Another common question we get is how text and images interact with each other. For this, we chose our blog on facial expression analysis which has an entire sub-section on the various expressions measured by the algorithm. This information uses both text and images to illustrate what facial expressions can be measured. Let’s say we want to generate a heatmap to see whether participants focus more on the text or the image guides, but we have to find a way to aggregate across such a long scrolling stimulus. Such study designs are common for websites, manuals, instructions, and other usability studies. Again, Gaze Mapping helps us to create a heatmap of the entire FEA guide. In this case, it can account for the fact that our participants are scrolling and creating a heatmap on a reference image that is actually a screenshot of the entire document. (Article continues after image).
Of course, the best way to understand emotions and preferences beyond just what people were looking at is to go multimodal, which is what we did as well. A webcam for facial expression analysis can easily be mounted on a tripod behind the mobile stand, and participants can wear a Shimmer device on their non-swiping hand to measure GSR. Here you can see one of our participants as they try making the facial expressions they are reading about alongside GSR peaks highlighted in gray showing their level of emotional arousal towards the text.
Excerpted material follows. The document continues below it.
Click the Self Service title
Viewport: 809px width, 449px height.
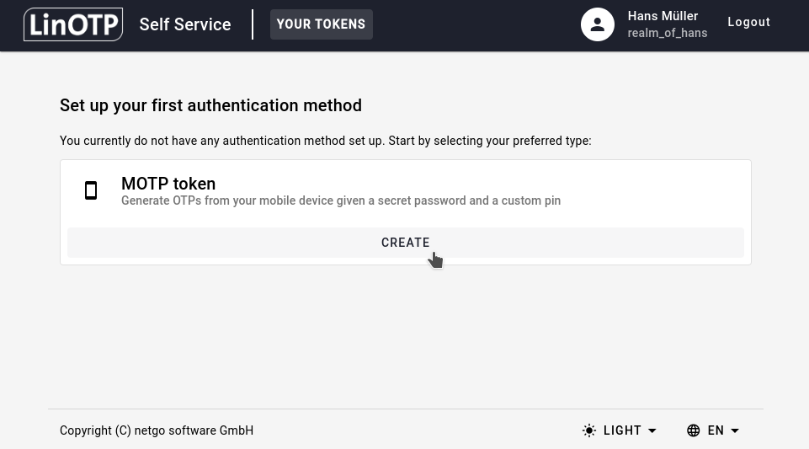(x=185, y=24)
Across participants, multimodal research can give additional insights into how engaged people were with the content they were interacting with, what were they paying attention to, and the nature of that engagement in terms of valence and intensity.
As you can see, the use of a mobile stand allows researchers to test mobile content on an actual phone, without compromising data quality by collecting data outside of a controlled desktop environment. When paired with iMotions’ powerful eye tracking analytics including Gaze Mapping and Dynamic AOIs, there are now no limits to the kinds of studies you can run on mobile devices.